- Votre chambre est prête, annonça l’IA.
- Rapides ! s’enthousiasma Julie.
Première à droite en entrant. Devant la salle du trône. Quel honneur !
- La disposition va changer, prévint l’IA.
Julie découvrit une chambre sobre et vide derrière une porte coulissante s’étant ouverte seule devant elle.
- Détection automatique. Nul autre que vous – et le roi – ne peut entrer.
- Où est Auguste ? s’exclama Julie.
Elle s’en mordit la langue. Comment avait-elle pu l’oublier aussi longtemps ? Elle avait l’habitude qu’il soit à l’école et de ne devoir s’en occuper que le matin et le soir. De plus, il était un adolescent très autonome sortant souvent avec ses amis. Sauf qu’il se trouvait au palais, un endroit dangereux, seul. Son cœur rata un battement.

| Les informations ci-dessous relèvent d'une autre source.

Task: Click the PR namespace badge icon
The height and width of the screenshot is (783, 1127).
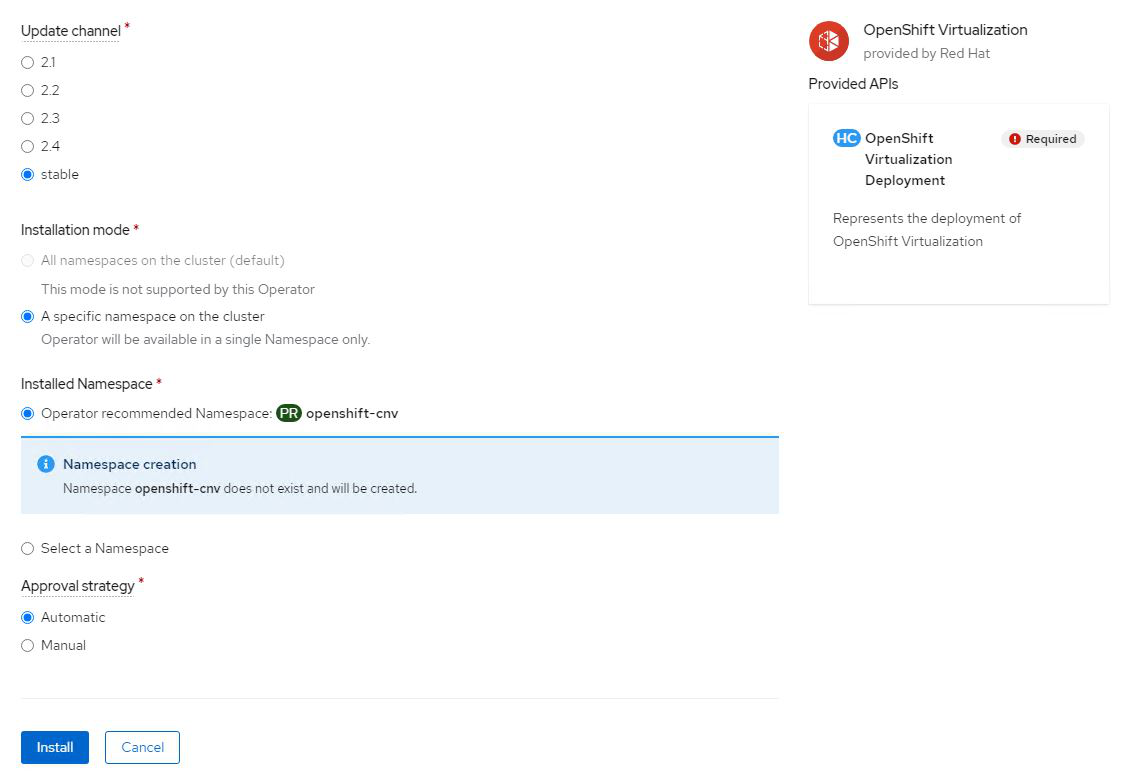Action: [x=289, y=413]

Une carte apparut devant elle. Un point clignota, au milieu de nulle part.
- Il a tourné en rond pendant un moment. Il a fini par s’arrêter et pleurer. Maintenant, il attend. Il a l’air résigné.
- Merde ! s’exclama Julie avant de sortir pour aller le récupérer.
Elle dut marcher deux heures pour le rejoindre. Elle pesta pendant tout le trajet. Mais quel imbécile ! Quel besoin avait-il toujours de vouloir prouver à tout le monde qu’il était le meilleur, qu’il n’avait pas besoin d’aide ? S’enfoncer seul dans une forêt inconnue ?
- Auguste ! s’écria Julie.
Elle avait envie de lui crier dessus, de le rabrouer, de le rabaisser, de l’agonir d’insultes. Elle lui sauta au cou et l’enlaça, trop heureuse de le retrouver et incapable de résister à son visage de chien battu.
- T’en as mis le temps ! l’accusa-t-il.
Julie en aurait pleuré. Elle devait l’avouer : elle l’avait totalement oublié. Obnubilée par la mission que le roi lui avait confiée, elle avait occulté Auguste.
- Allez viens ! Je t’amène au palais, dit Julie en prenant la main de son fils.
Auguste suivit en boudant. Au bout de dix minutes, il demanda :
- C’est encore loin ?
- Oui, répondit laconiquement Julie.
- Comment sais-tu quelle direction prendre ? Je ne vois aucun chemin !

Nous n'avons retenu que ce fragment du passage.